CHICAGO -- A shooting early Sunday, Dec. 22 at a house party held in honor of someone who was killed in April left 13 people wounded, four of them critically, Chicago police said.
The shooting stemmed from a dispute at the memorial party, Chief of Patrol Fred Waller said at an early morning news conference. He said shots were first fired just after 12:30 a.m.
The victims range in age from 16 to 48 and suffered “different and various gunshot wounds to their bodies.”
Two people were being questioned, Waller said. One of them was arrested with a weapon, he said, while the other was wounded. Waller said police recovered a revolver.
“It looked like they were just shooting randomly at people as they exited the party," Waller said.
Waller did not provide details on the person who was being memorialized, including who the person was.
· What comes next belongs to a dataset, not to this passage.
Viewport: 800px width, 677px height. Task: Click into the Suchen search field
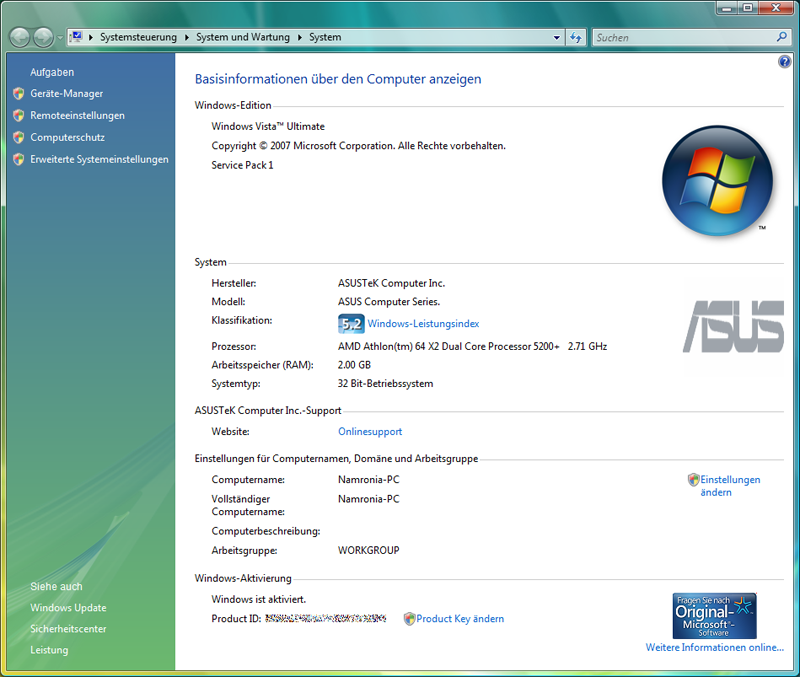pos(680,37)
Chicago Mayor Lori Lightfoot, who visited victims Sunday, said the party was celebrating the birthday of a person who had been killed.
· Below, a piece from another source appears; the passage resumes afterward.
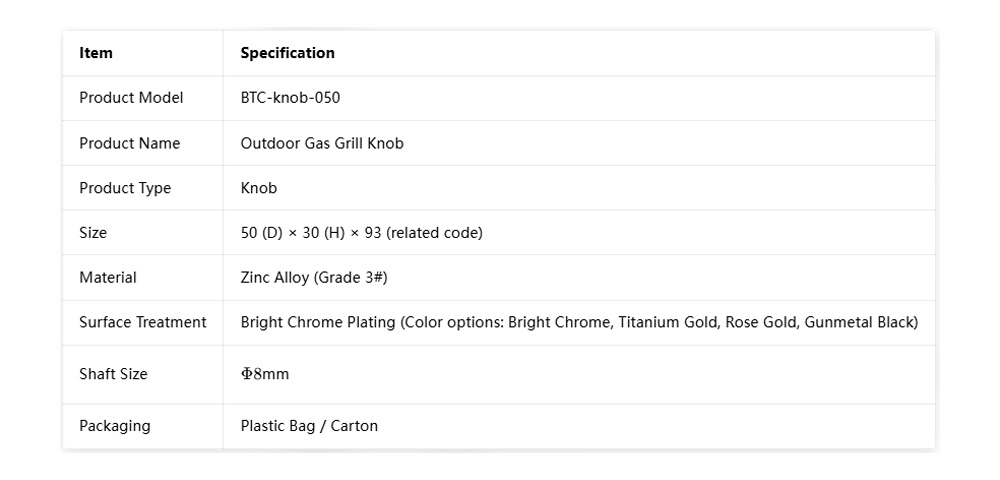Click "Outdoor Gas Grill Knob" text
1000x480 pixels.
pos(322,143)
Waller described three different shooting scenes at the residential location in the city's Englewood neighborhood, a predominantly low-income stretch of the city roughly 10 miles (16 kilometers) southwest of downtown that has high crime. The shooting started inside, then more shots were fired as people began spilling out of the house. Shots were also fired at a third place nearby, Waller said.
He described the shooting as an “isolated incident.”
The shooting comes as the city has been on the verge of closing out 2019 with sizable drops in shootings and homicides for the third straight year. Through roughly mid-December, about 475 people were killed, compared with 549 in 2018, which is a 14% drop. In 2016, the number of homicides was roughly 750, according to Chicago police data.
The declines happened citywide, including in historically high-crime areas. Still, Chicago still has more violent crime than New York and Los Angeles. Both cities had about 1,800 shooting victims combined, while Chicago has had about 2,500 this year, according to the Chicago Tribune, which tracks shootings.
Police have credited Chicago's drop in crime to the use of technology used to predict where shootings might occur, while experts also credit anti-violence programs that offer jobs and gang conflict mediation.
Lightfoot, who met with victims at the University of Chicago Hospital, urged those with information about the shooting to come forward, even if they want to do so anonymously.
“It’s a terrible tragedy and frankly an incredible act of cowardice,” she told reporters. “People in that house know what happened and we've urged them to overcome their fears and come forward with information.”